Ухудшилась радиационная обстановка практически по всей лодке и виной тому была откачка воды через главную осушительную магистраль, в результате чего радиоактивные материалы разнесли по всей лодке.
К нам подошла подводная лодка «С-270». Примерно в 16 часов 4 июля начали эвакуацию первой партии, в которую вошли все участники ликвидации аварии. Командир дизельной подводной лодки Ж. Свербилов, взяв на себя ответственность, решил перегрузку больных произвести в ближайшем фиорде, в территориальных водах Норвегии.

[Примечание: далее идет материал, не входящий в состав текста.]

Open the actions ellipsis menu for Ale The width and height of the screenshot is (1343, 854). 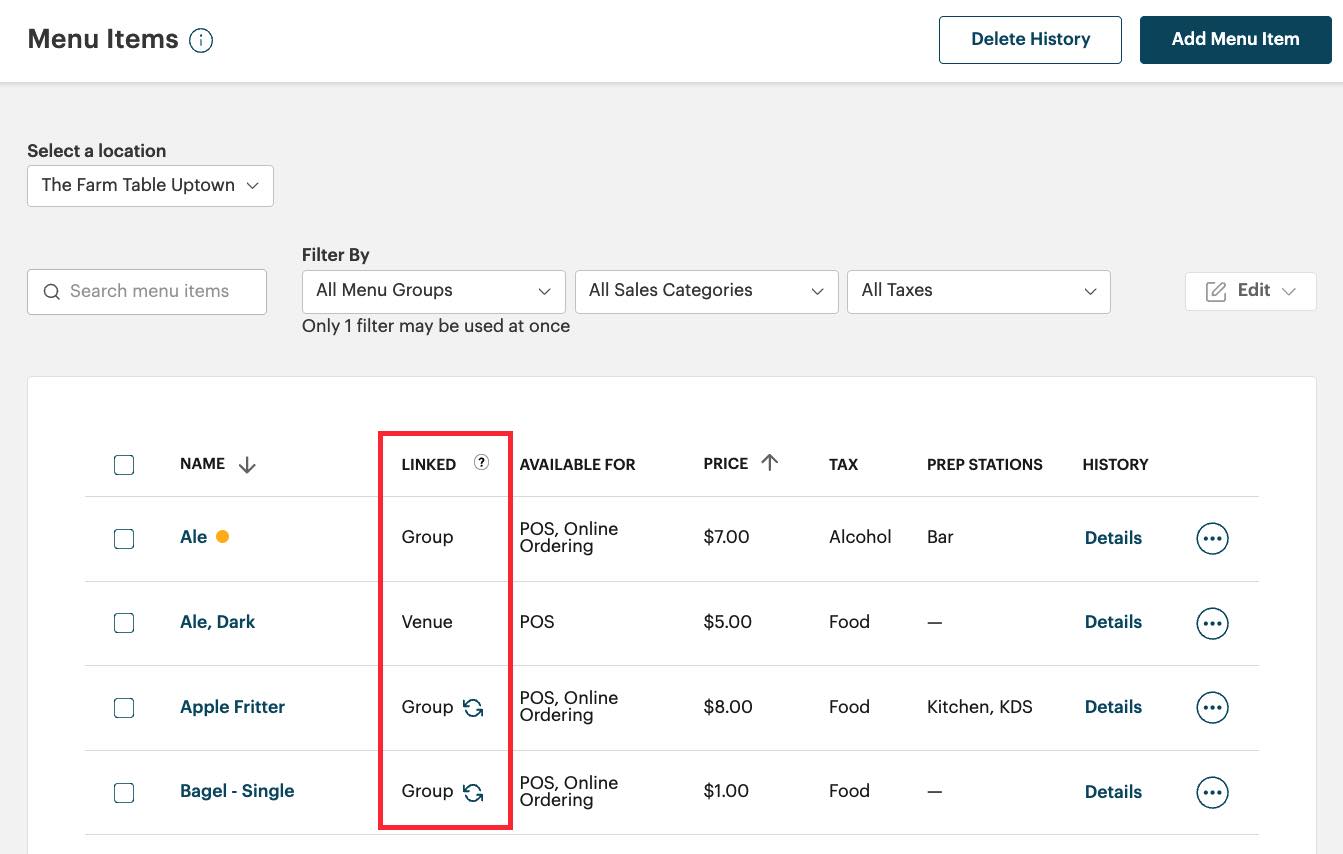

Так и сделали. На спокойной воде, С-270 ошвартовалась к эсминцу и с нее на корабль переправили 49 человек из экипажа «К-19», в том числе всех, кто не мог встать с носилок. В заключение рассказа о спасении подводников «К-19», мне хотелось бы еще процитировать фрагмент из статьи Жана Свербилова, настоящего офицера, решительного командира, показавшего себя с самой лучшей стороны.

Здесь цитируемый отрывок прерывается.